(Data in this exercise begins)

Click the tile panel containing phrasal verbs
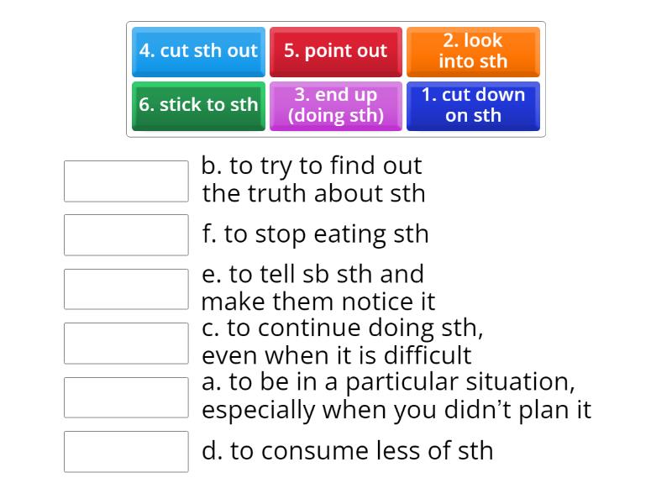pyautogui.click(x=336, y=79)
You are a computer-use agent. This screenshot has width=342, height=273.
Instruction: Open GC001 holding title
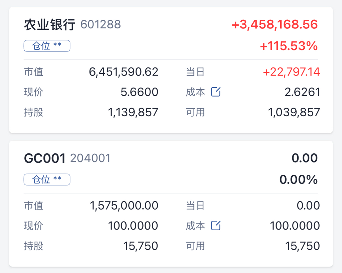(x=45, y=158)
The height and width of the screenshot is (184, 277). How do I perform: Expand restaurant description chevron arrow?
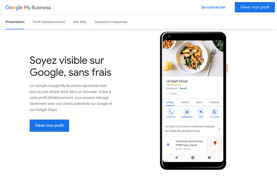tap(220, 129)
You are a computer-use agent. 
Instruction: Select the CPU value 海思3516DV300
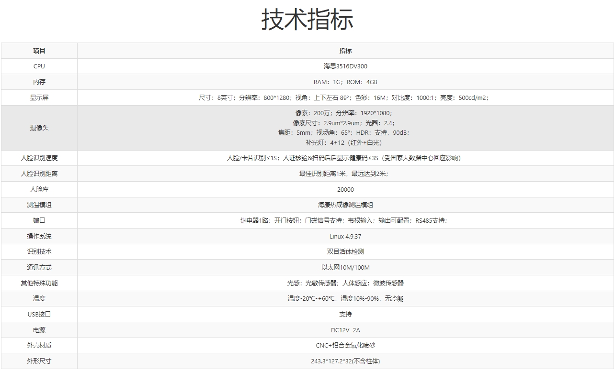tap(345, 66)
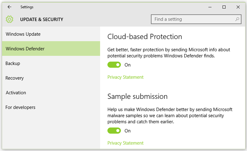Click the Cloud-based Protection heading

click(x=145, y=37)
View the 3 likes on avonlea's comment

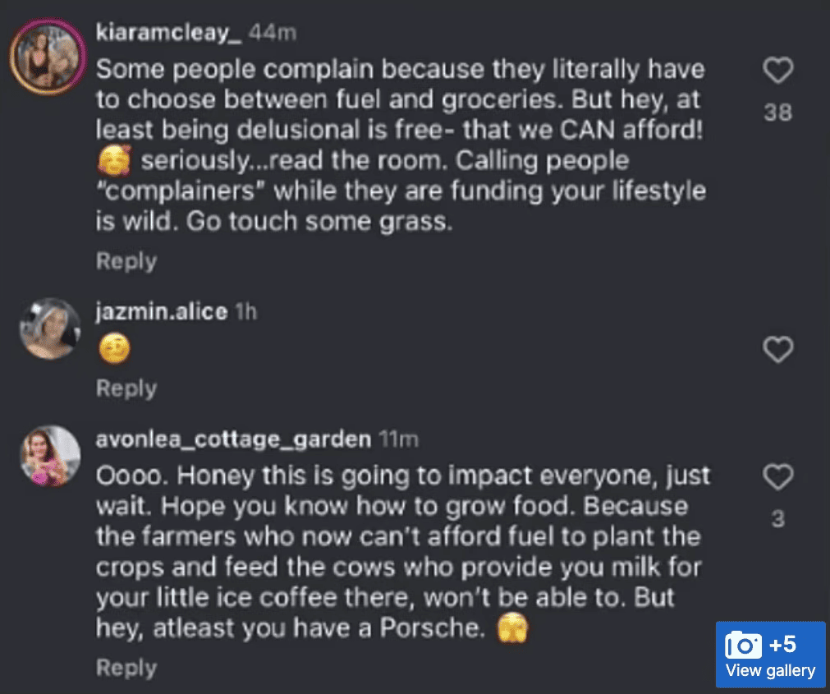coord(777,519)
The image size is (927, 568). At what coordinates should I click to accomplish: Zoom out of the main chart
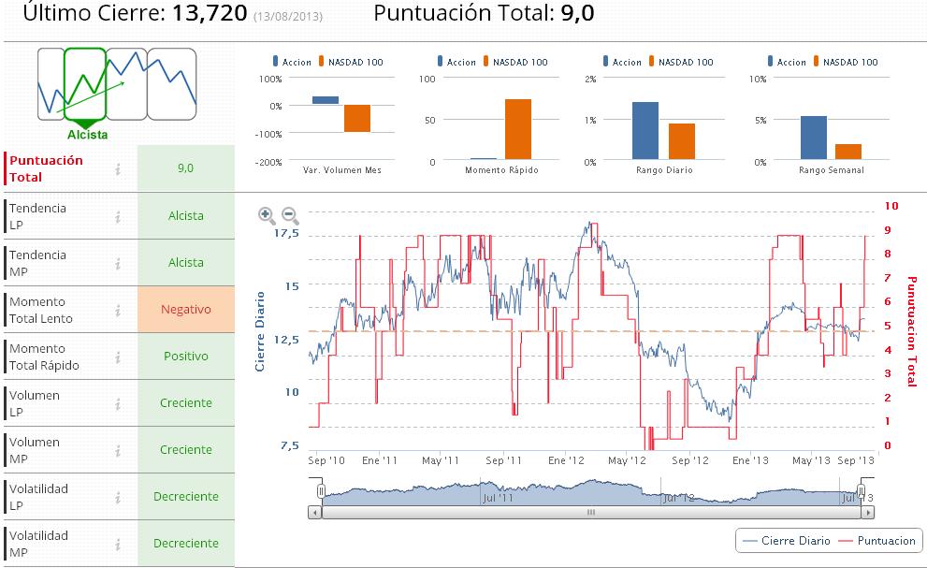(290, 215)
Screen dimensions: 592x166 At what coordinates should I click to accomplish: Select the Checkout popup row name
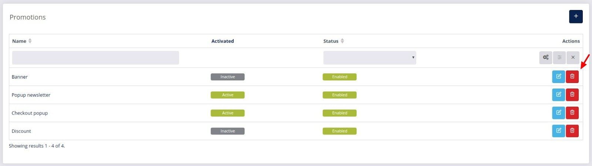pos(30,113)
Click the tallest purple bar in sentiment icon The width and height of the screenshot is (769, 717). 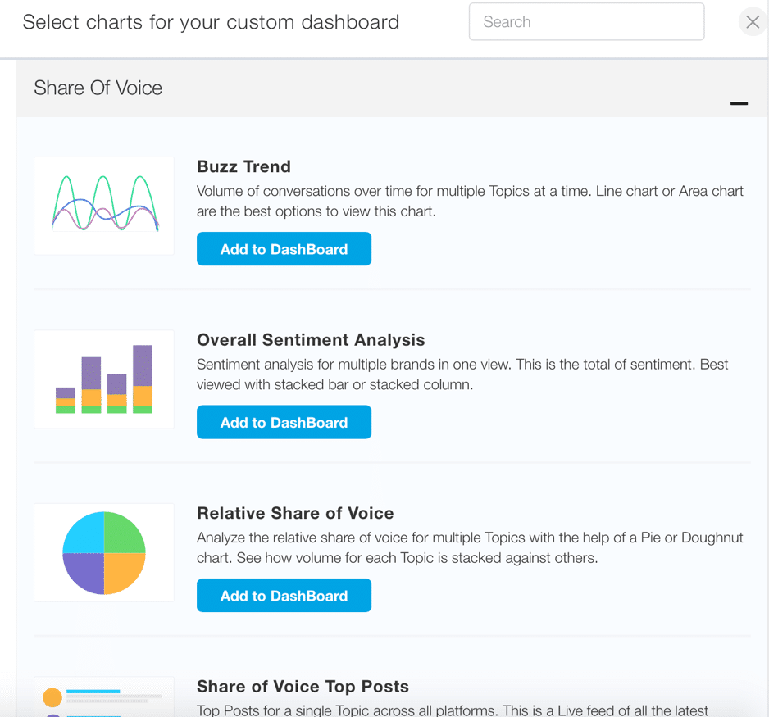[x=143, y=365]
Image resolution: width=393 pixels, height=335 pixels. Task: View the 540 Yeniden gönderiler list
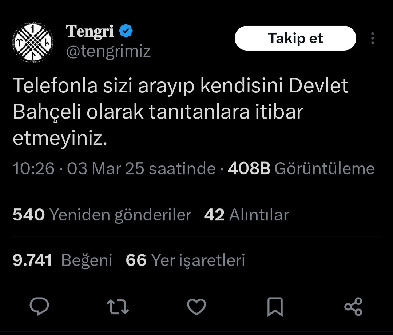tap(102, 215)
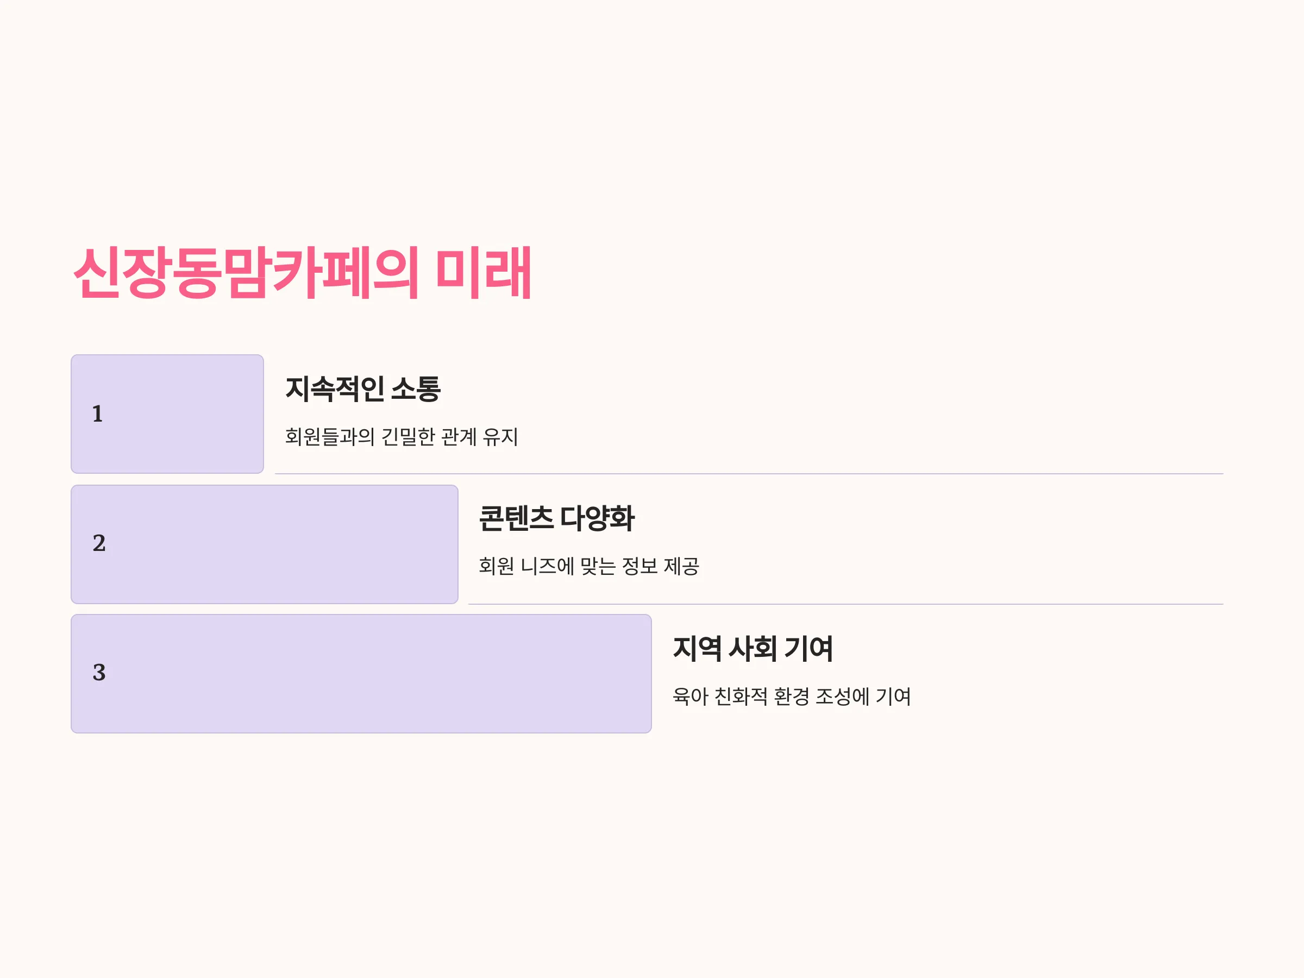Select the word 소통 in the first heading

[x=416, y=389]
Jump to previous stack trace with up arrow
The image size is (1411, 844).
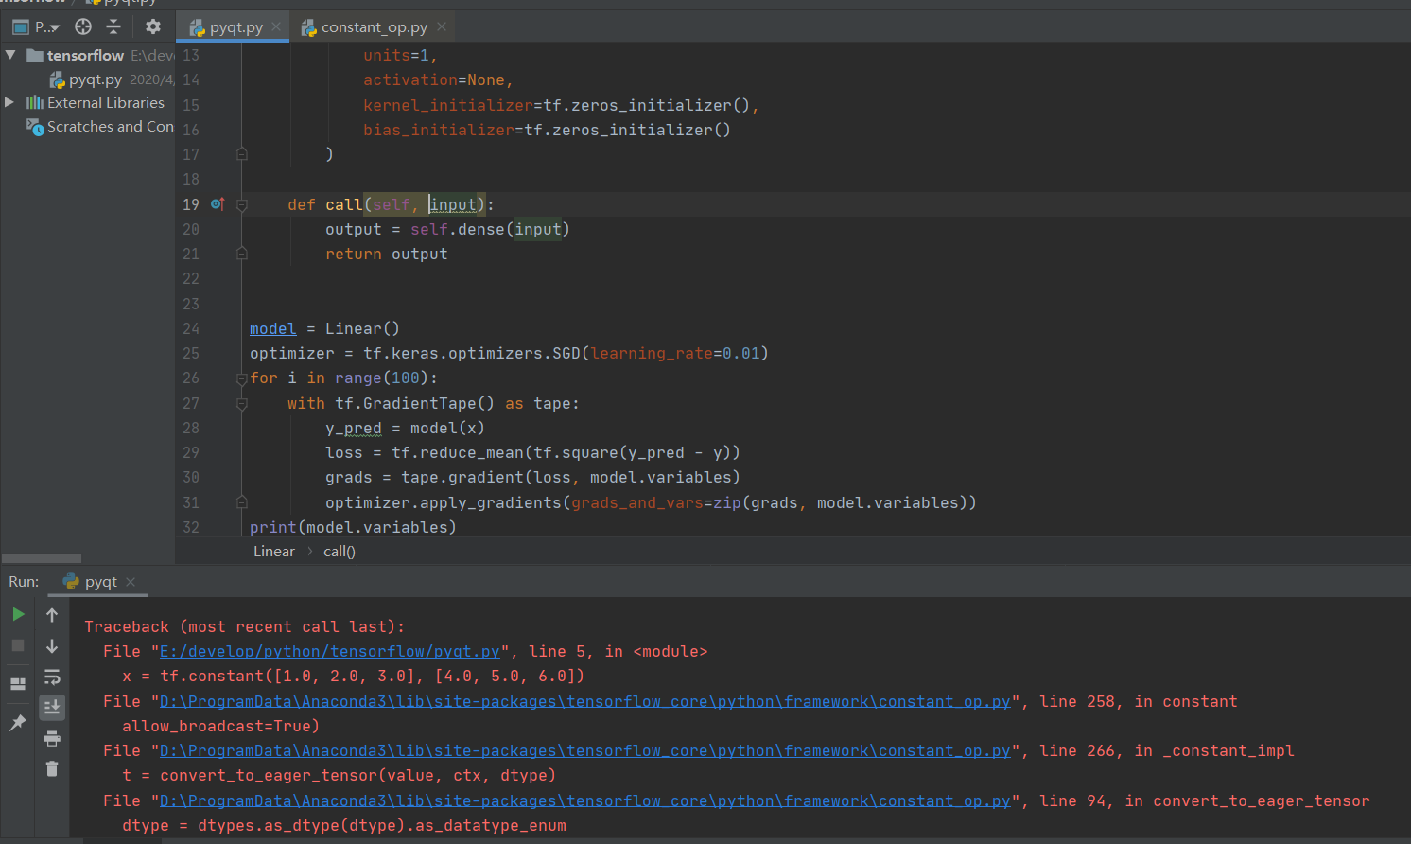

(Data in this exercise ends)

▶ Work instruction
Out of the lines in the listing, count the ones with the word "computer", then give only the number.

▶ Task answer
2